- **WORK INSTRUCTIONS**:
Nothing but the lines from the one containing "Where should I" through the last line of the records below should be copied, exactly and without pictures.

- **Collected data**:
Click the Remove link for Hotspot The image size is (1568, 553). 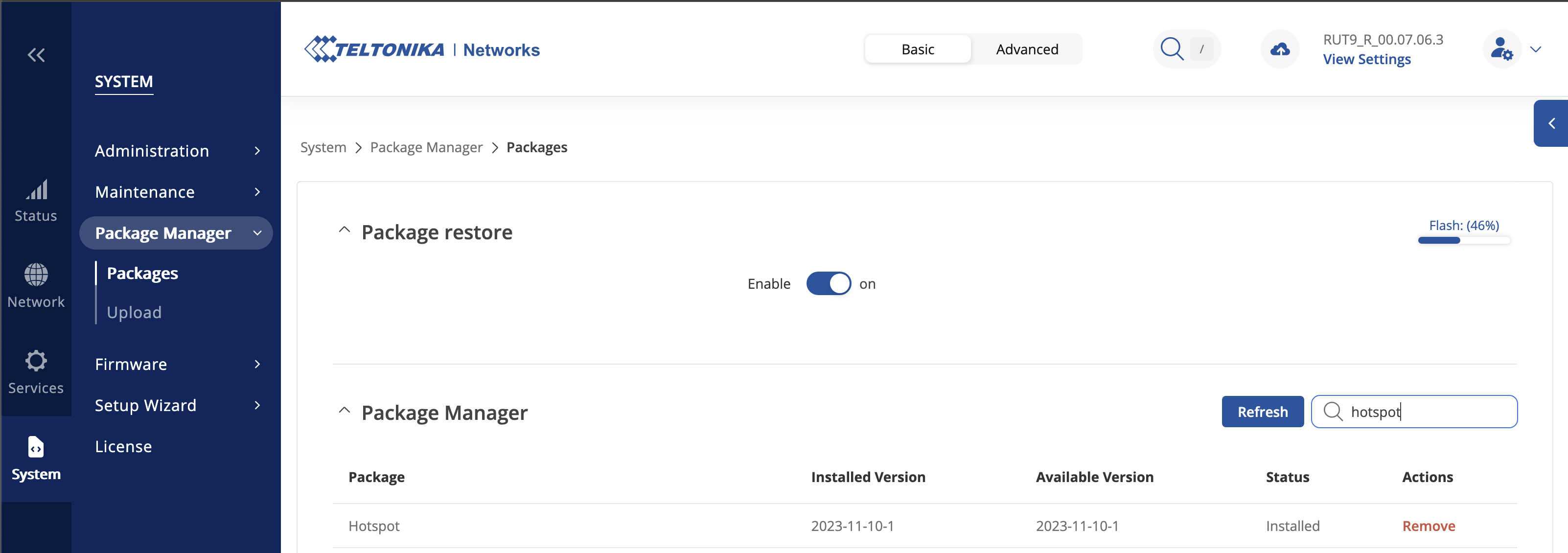click(1429, 525)
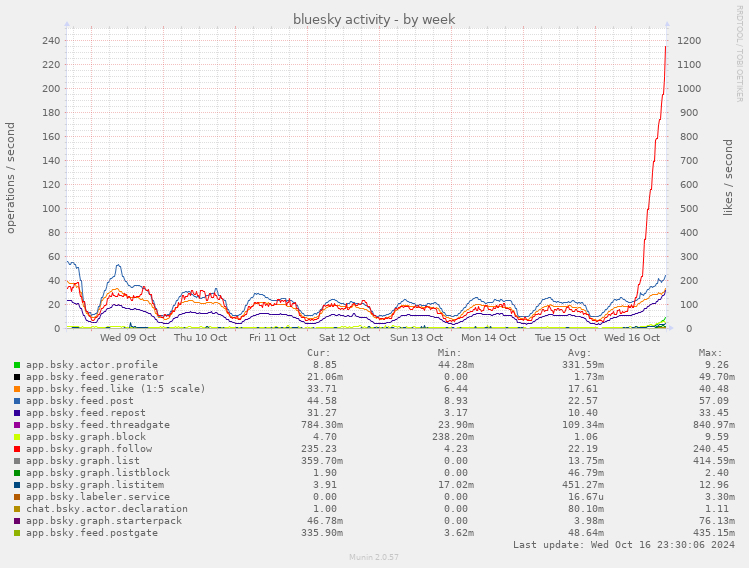Click the blue app.bsky.feed.post legend swatch
The height and width of the screenshot is (568, 749).
click(17, 401)
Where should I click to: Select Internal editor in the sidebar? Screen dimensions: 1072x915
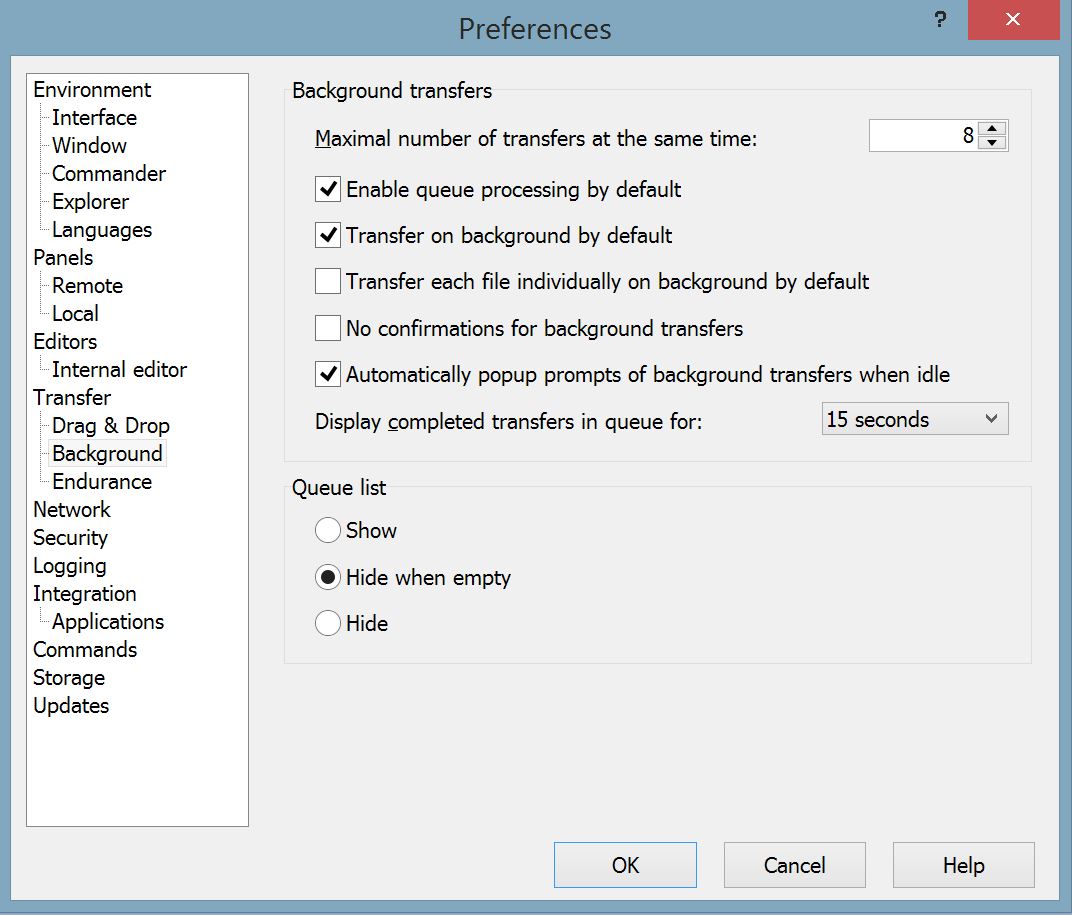pyautogui.click(x=119, y=370)
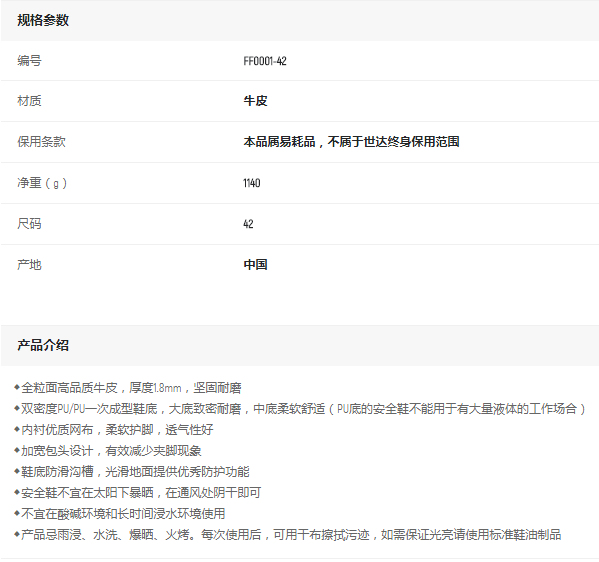Click the 材质 row label
The image size is (599, 562).
(29, 101)
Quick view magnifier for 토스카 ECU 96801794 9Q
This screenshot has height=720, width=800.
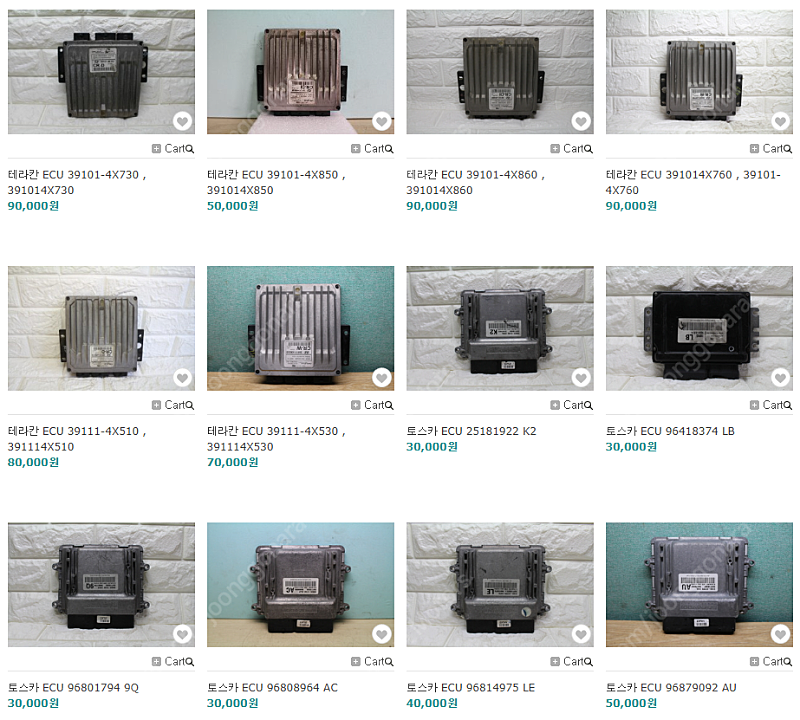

- **RESPONSE**:
Where should I click to: Select Internal editor in the sidebar? Screen dimensions: 1072x915
pyautogui.click(x=119, y=370)
Click the 材质 row label
The image size is (599, 562).
(29, 101)
Quick view magnifier for 토스카 ECU 96801794 9Q
This screenshot has height=720, width=800.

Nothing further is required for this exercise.